Records contained in a dataset:
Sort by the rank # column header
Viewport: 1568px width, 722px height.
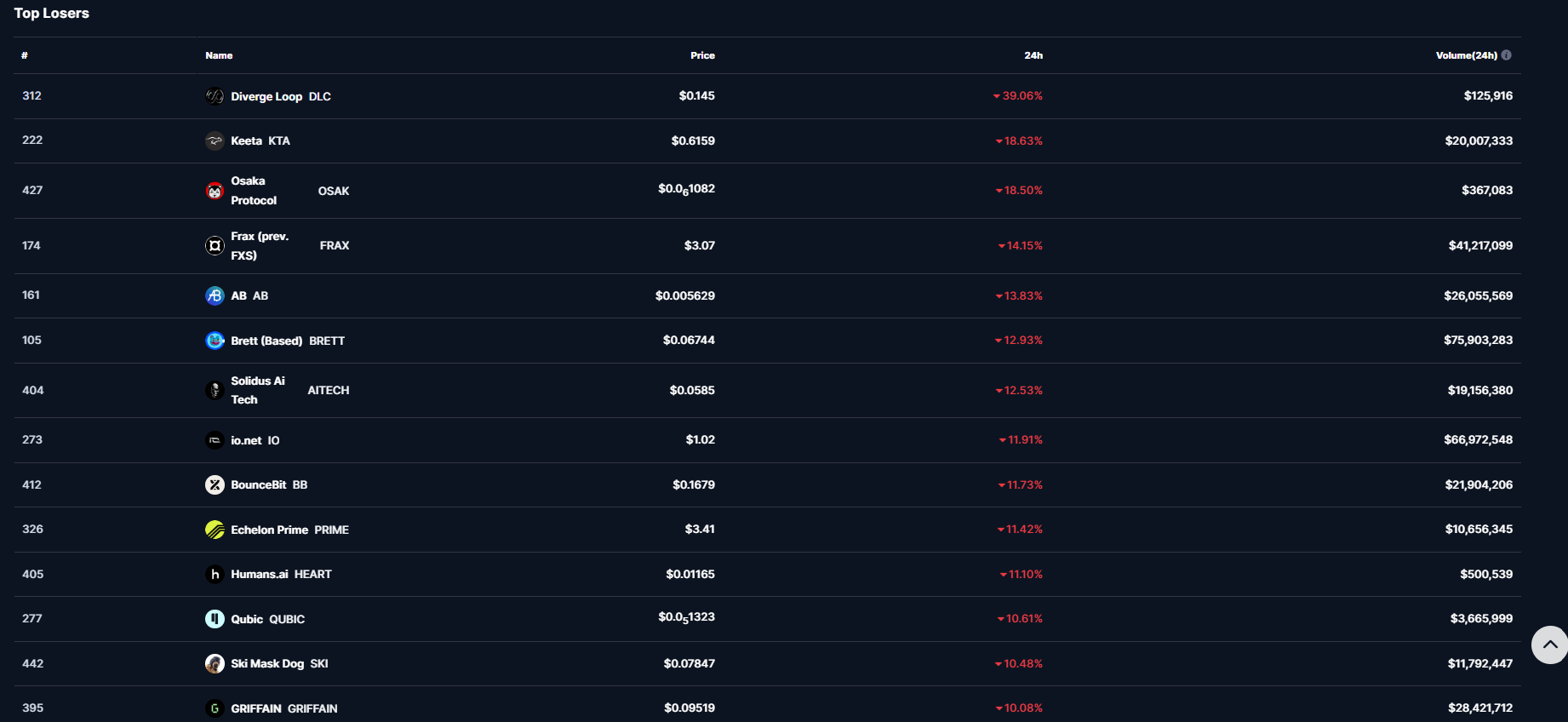[x=25, y=55]
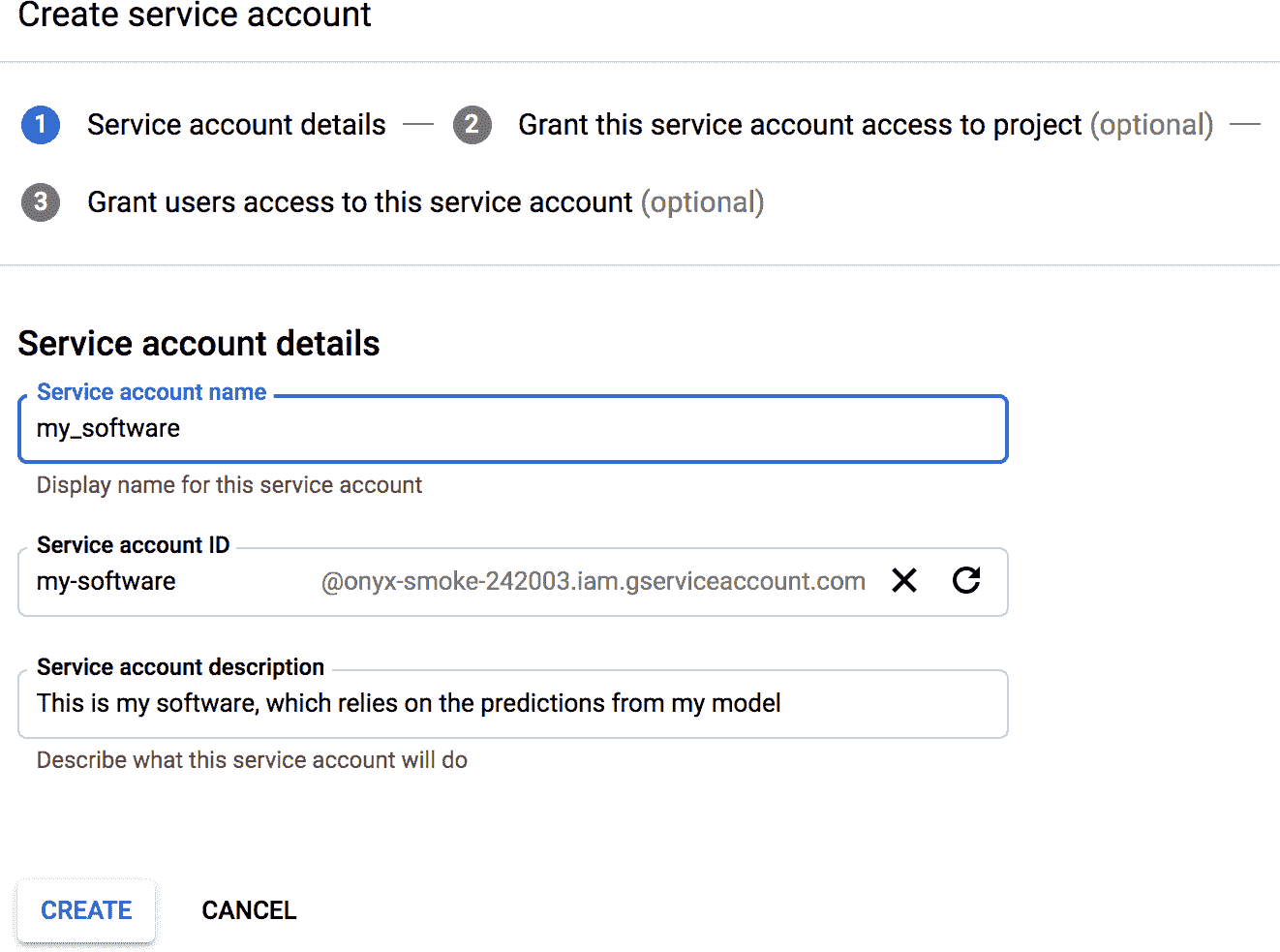Click the step 3 number circle
The height and width of the screenshot is (952, 1280).
pos(41,202)
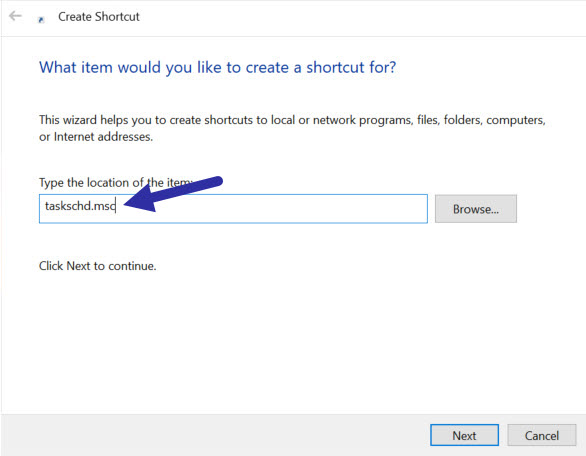The width and height of the screenshot is (586, 456).
Task: Place the cursor in the taskschd.msc text
Action: point(80,206)
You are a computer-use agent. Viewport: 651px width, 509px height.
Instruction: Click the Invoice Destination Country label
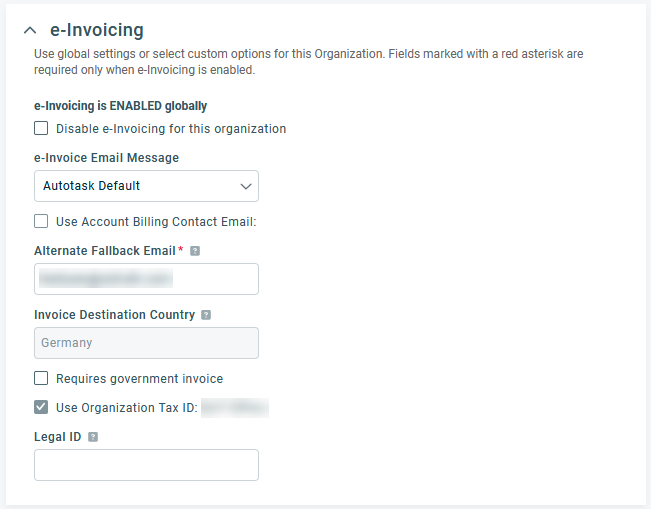pyautogui.click(x=114, y=315)
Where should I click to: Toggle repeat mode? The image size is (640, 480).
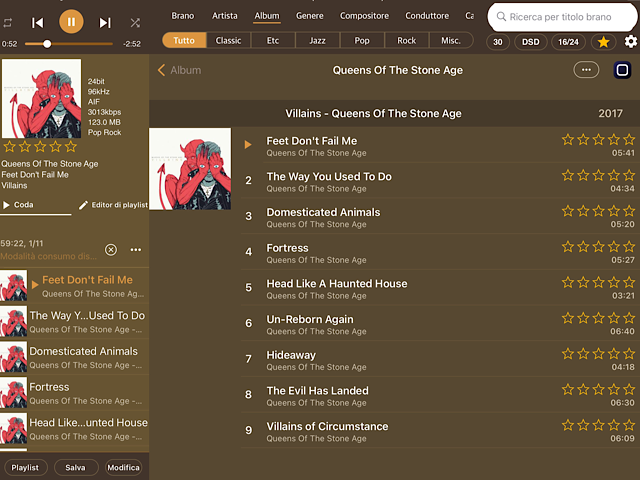point(8,22)
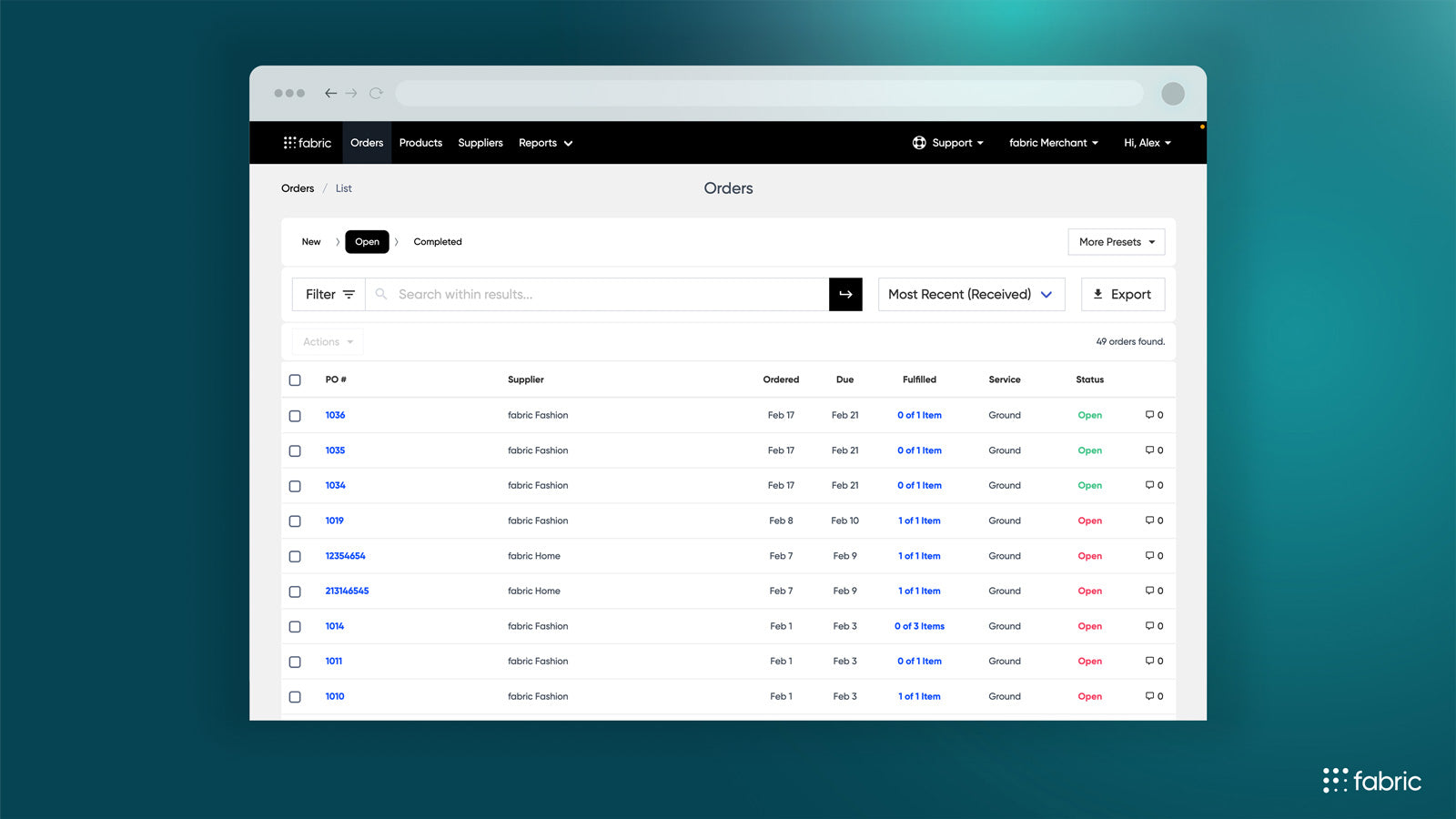
Task: Open comments icon for order 1036
Action: click(1149, 415)
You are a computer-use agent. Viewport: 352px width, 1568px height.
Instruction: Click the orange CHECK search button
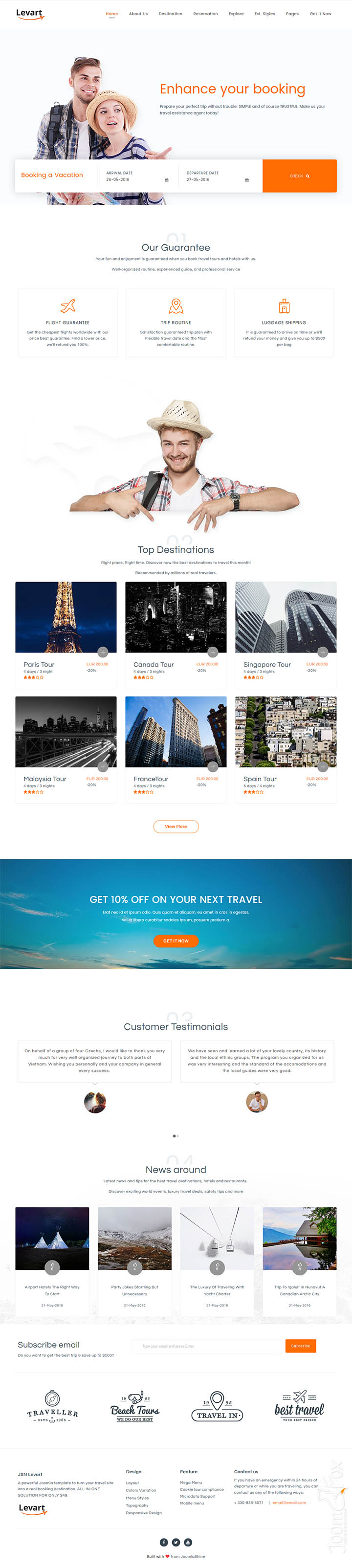point(300,176)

**WHAT YOU ARE ASKED TO DO:**
Work through the entries, filtering for the string "computer", and copy each line that holds it.

**RESULT OF THIS EXERCISE:**
You are a computer-use agent. Viewport: 651px width, 509px height.
You are a computer-use agent. Viewport: 352px width, 1568px height.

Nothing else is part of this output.